Foolish me: I then dared to ask for some mayonnaise with my chips. I knew they had mayonnaise, because they were selling sandwiches with chicken and mayo. The obese lady behind the counter looked at me as if I had just asked her to vomit on my chips. Baffled, she even got the chef out of the kitchen and asked me to kindly repeat the outrageous thing I had just asked for. Mayonnaise please. Yes, to go with the chips. I will even give you a dollar extra. The chef asked me if I did not mean to ask for tomato sauce instead. Or perhaps some mustard? No, I remained adamant: it was mayo wanted and I was not going to leave without it. After a minute of intense debate, the chef yielded and gave me a spoonful of the pale golden sauce I so craved for. But all the time I was eating, he, the obese checkout lady as well as several of the local clientele glared at me as if I was in the movie Priscilla and had just walked in wearing a dress made of slippers. I bet that to this day they regale eachother with stories of the Day That Strange European Guy Asked For Mayonnaise With His Chips.

Was that the worst mayo-related anecdote from Australia? It was until 2010, when we came over to Oz to celebrate Christmas with the inlaws. My mother in law, Fay, is a great cook. Nobody bakes a roast like she does, and her pork crackling is to die (or to kill -yes sister-in-law Kerry, I am referring to you!) for. So when I was helping out in the kitchen preparing a salad, I asked her if she had any salad dressing or vinaigrette. ‘Use mayonnaise!’, she chirped, ‘I just made a jar full of it!’. Yummm, home made mayonnaise, I prefer that any day over Hellman’s bland goo. I was surprised it looked slightly orange, and it smelled… well… sweet. Not like mayonnaise. Tentatively, I put a teaspoon in and licked some of Fay’s mayonnaise off it…

My tongue must have recoiled back as if it was springloaded! Fay’s mayonnaise did not just smell sweet… it was! It turned out she had used a recipe -chemical formula, more like- from the war, when apparently there were no eggs or oil around.
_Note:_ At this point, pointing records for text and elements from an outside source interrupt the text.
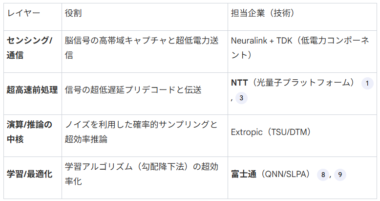Select the センシング/通信 layer cell
Screen dimensions: 380x201
[x=29, y=47]
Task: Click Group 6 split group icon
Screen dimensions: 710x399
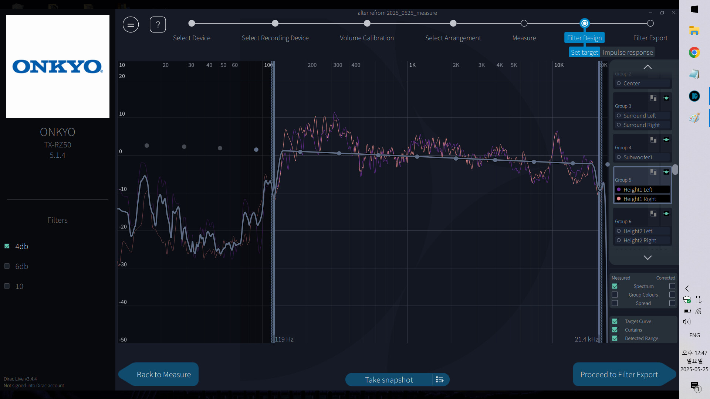Action: pos(653,214)
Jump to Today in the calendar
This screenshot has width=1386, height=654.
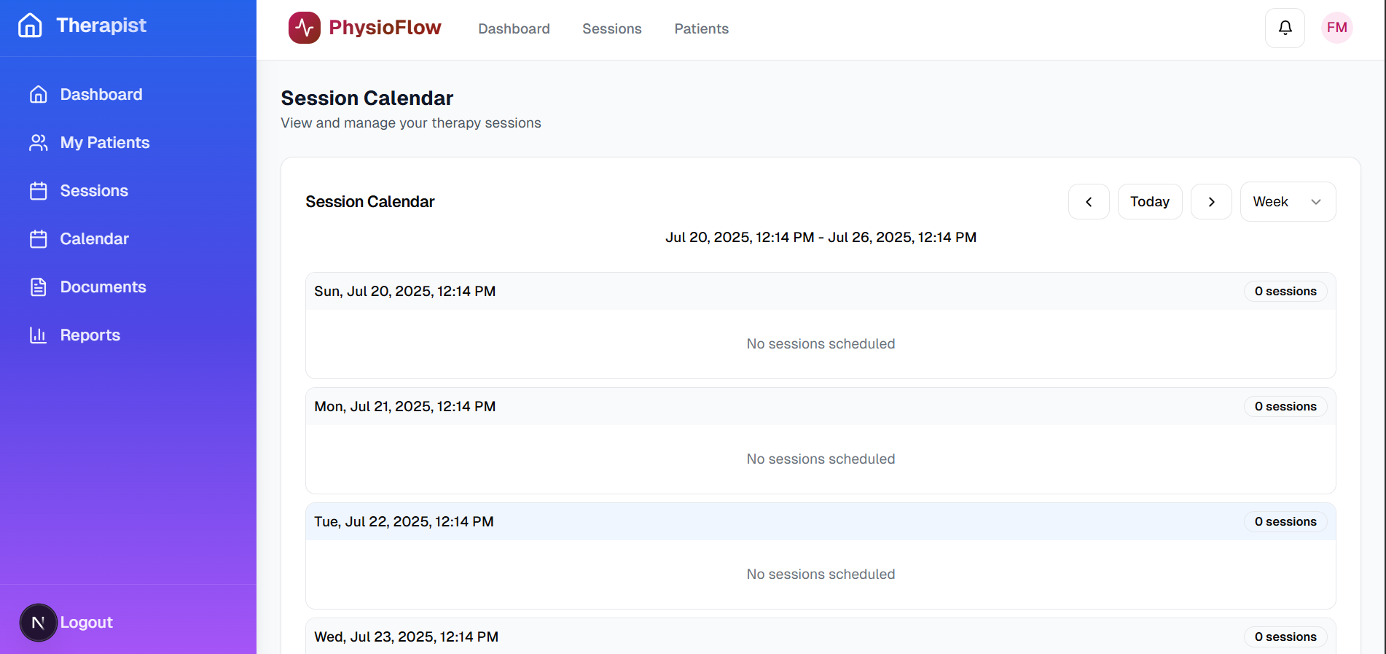[1150, 202]
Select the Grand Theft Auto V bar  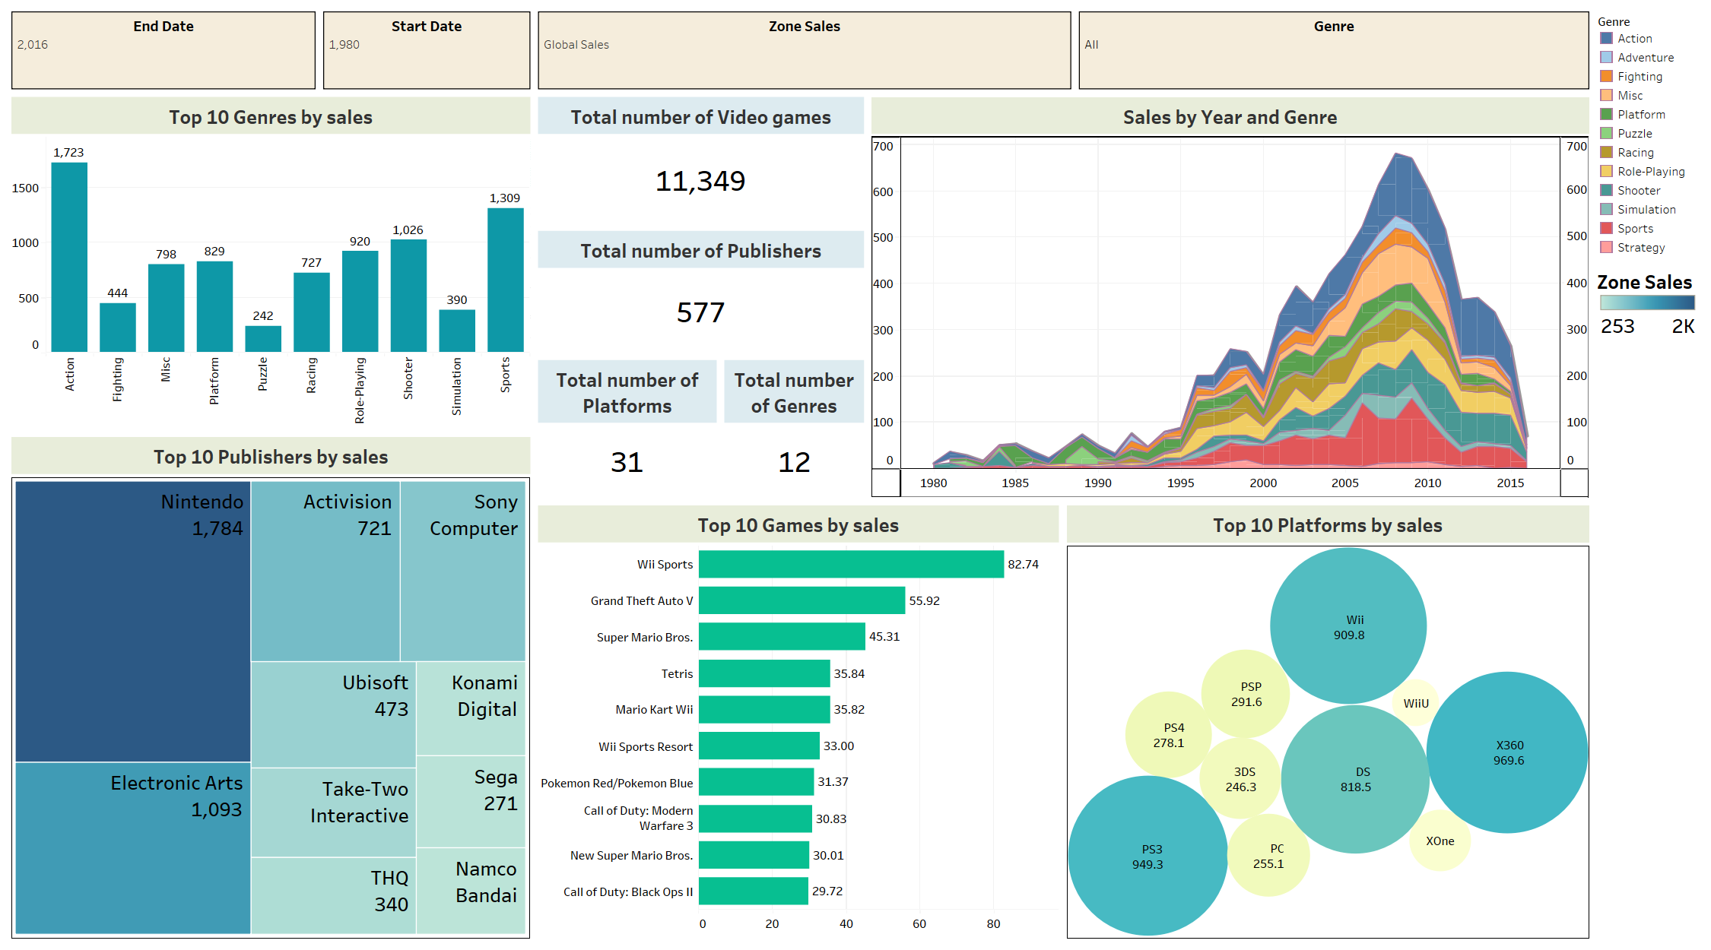[x=802, y=600]
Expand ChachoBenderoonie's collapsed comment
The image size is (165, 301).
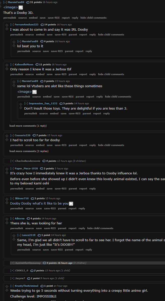(12, 161)
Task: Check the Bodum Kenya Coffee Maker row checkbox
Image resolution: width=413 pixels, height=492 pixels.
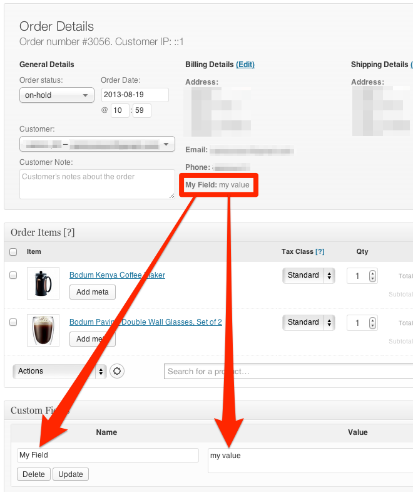Action: click(13, 275)
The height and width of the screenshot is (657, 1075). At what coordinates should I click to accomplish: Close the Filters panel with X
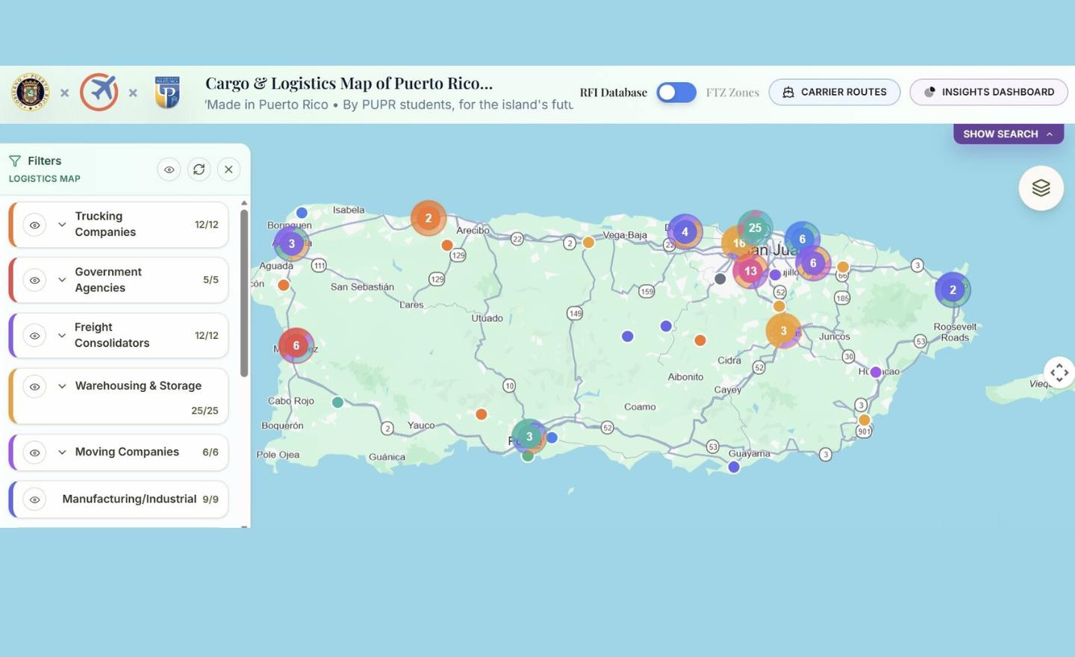pyautogui.click(x=229, y=169)
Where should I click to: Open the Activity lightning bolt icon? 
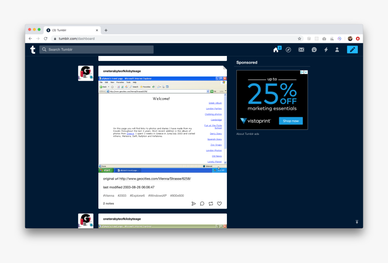pyautogui.click(x=326, y=50)
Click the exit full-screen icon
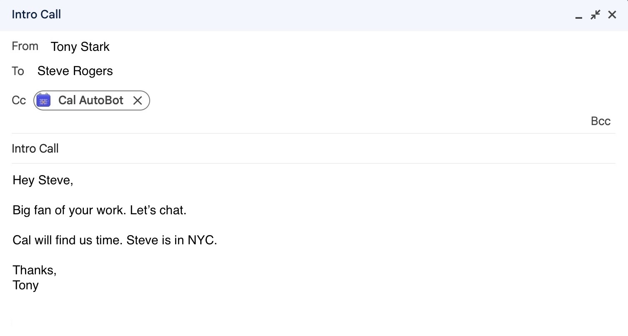The image size is (628, 336). click(595, 14)
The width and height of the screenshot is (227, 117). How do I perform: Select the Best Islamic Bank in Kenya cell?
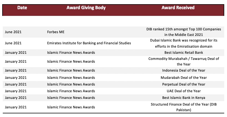[x=183, y=98]
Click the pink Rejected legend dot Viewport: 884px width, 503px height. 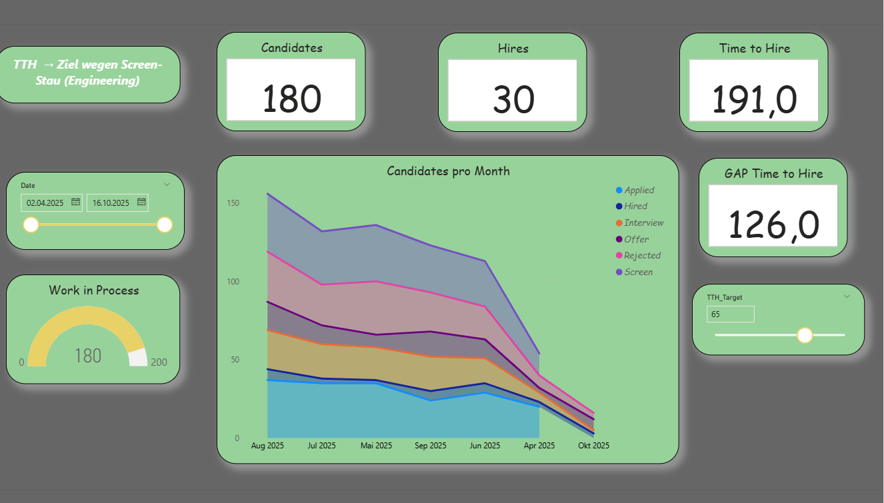620,256
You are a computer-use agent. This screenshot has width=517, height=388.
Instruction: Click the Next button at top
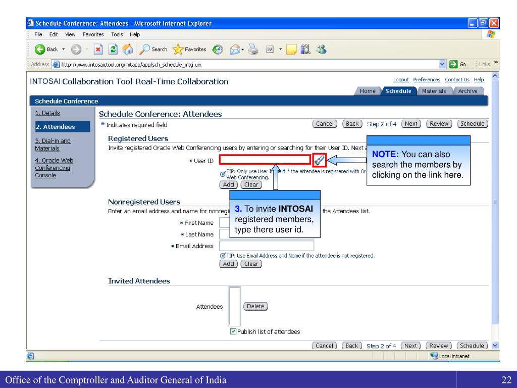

She had made mayonnaise from condensed milk and vinegar, with a dollop of marmalade to make it even more inedible.

It was the most revolting thing I had ever tasted and I am afraid my face told Fay so. She was deeply insulted I did not approve of her Fayonnaise, as I called it. We did manage to patch things up over the following weeks, but secretly I think she may still not have forgiven me. Oh well. We’re going there again in a few months time, time will tell… I am almost tempted to give Fayonnaise another try. Not on fries, but as a cake frosting!